On average, Ask HN posts receive more comments (14) than Show HN posts (10).

In [5]:
import datetime as dt

created_date = [row[6] for row in ask_posts]

counts_by_hour = {}
comments_by_hour = {}

result_list = zip(created_date, ask_comments)

for date, comments in result_list:
    dtdate = dt.datetime.strptime(date, '%m/%d/%Y %H:%M')
    hr = dtdate.hour
    if hr in counts_by_hour:
        counts_by_hour[hr] += 1
        comments_by_hour[hr] += comments
    else:
        counts_by_hour[hr] = 1
        comments_by_hour[hr] = comments

In [6]:
avg_by_hour = [[h, comments_by_hour[h]/counts_by_hour[h]] for h in counts_by_hour]

print(avg_by_hour)

[[9, 5.5777777777777775], [13, 14.741176470588234], [10, 13.440677966101696], [14, 13.233644859813085], [16, 16.796296296296298], [23, 7.985294117647059], [12, 9.41095890410959], [17, 11.46], [15, 38.5948275862069], [21, 16.009174311926607], [20, 21.525], [2, 23.810344827586206], [18, 13.20183486238532], [3, 7.796296296296297], [5, 10.08695652173913], [19, 10.8], [1, 11.383333333333333], [22, 6.746478873239437], [8, 10.25], [4, 7.170212765957447], [0, 8.127272727272727], [6, 9.022727272727273], [7, 7.852941176470588], [11, 11.051724137931034]]


In [7]:
avg_by_hour = sorted(avg_by_hour, key=lambda row:row[1], reverse=True)


In [8]:
# Print the sorted list of most popular hours to post
for hr, comments in avg_by_hour:
    hr_dt = dt.datetime.strptime(str(hr),'%H')
    hr_str = hr_dt.strftime("%H:%M")
    print("{}: {:.2f} average comments per post".format(hr_str, comments))

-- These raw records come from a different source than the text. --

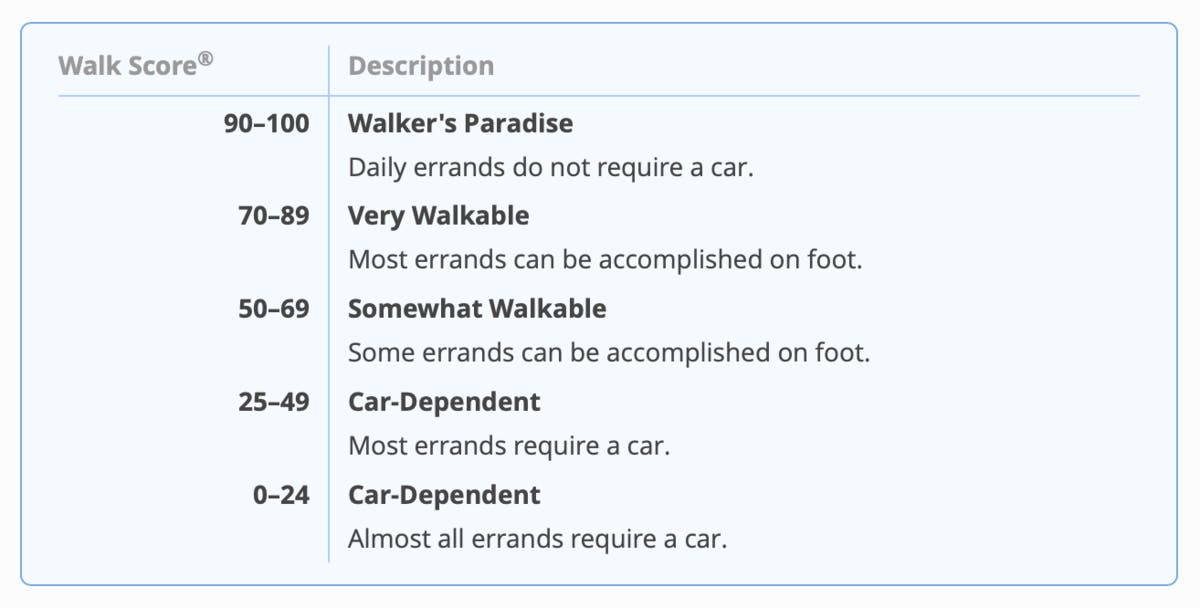Viewport: 1200px width, 608px height.
Task: Click the horizontal rule under the table header
Action: point(700,96)
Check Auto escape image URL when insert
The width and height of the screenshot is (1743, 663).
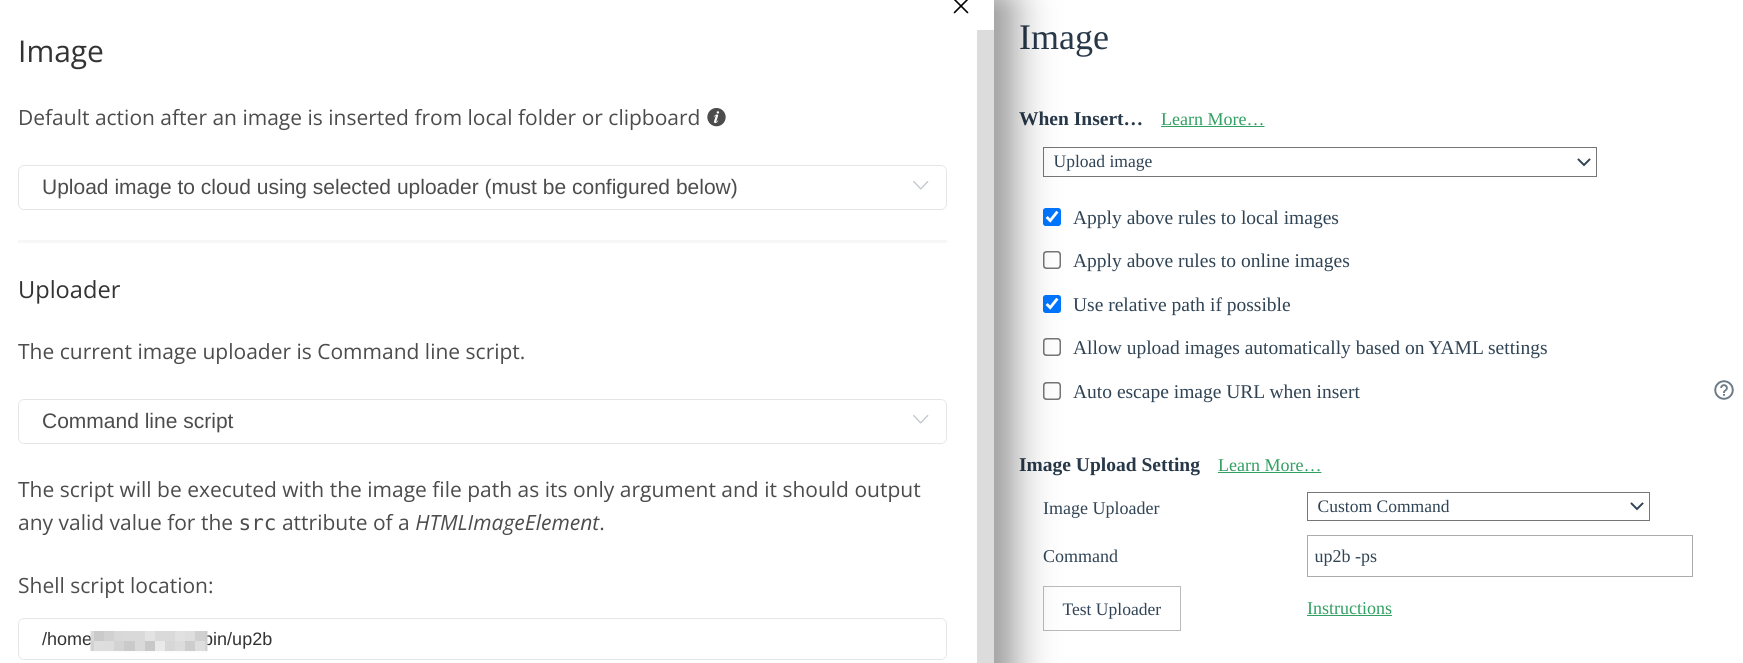tap(1051, 391)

15:00: 38.59 average comments per post
02:00: 23.81 average comments per post
20:00: 21.52 average comments per post
16:00: 16.80 average comments per post
21:00: 16.01 average comments per post
13:00: 14.74 average comments per post
10:00: 13.44 average comments per post
14:00: 13.23 average comments per post
18:00: 13.20 average comments per post
17:00: 11.46 average comments per post
01:00: 11.38 average comments per post
11:00: 11.05 average comments per post
19:00: 10.80 average comments per post
08:00: 10.25 average comments per post
05:00: 10.09 average comments per post
12:00: 9.41 average comments per post
06:00: 9.02 average comments per post
00:00: 8.13 average comments per post
23:00: 7.99 average comments per post
07:00: 7.85 average comments per post
03:00: 7.80 average comments per post
04:00: 7.17 average comments per post
22:00: 6.75 average comments per post
09:00: 5.58 average comments per post


The best time to post to get the most comments are at 15, 2, and 20 UTC. Those times are 7am, 6pm, and noon on the West Coast of the US. They seem to fall at the edges of the workday here. I wonder what percent of HN readers/commenters are Californians.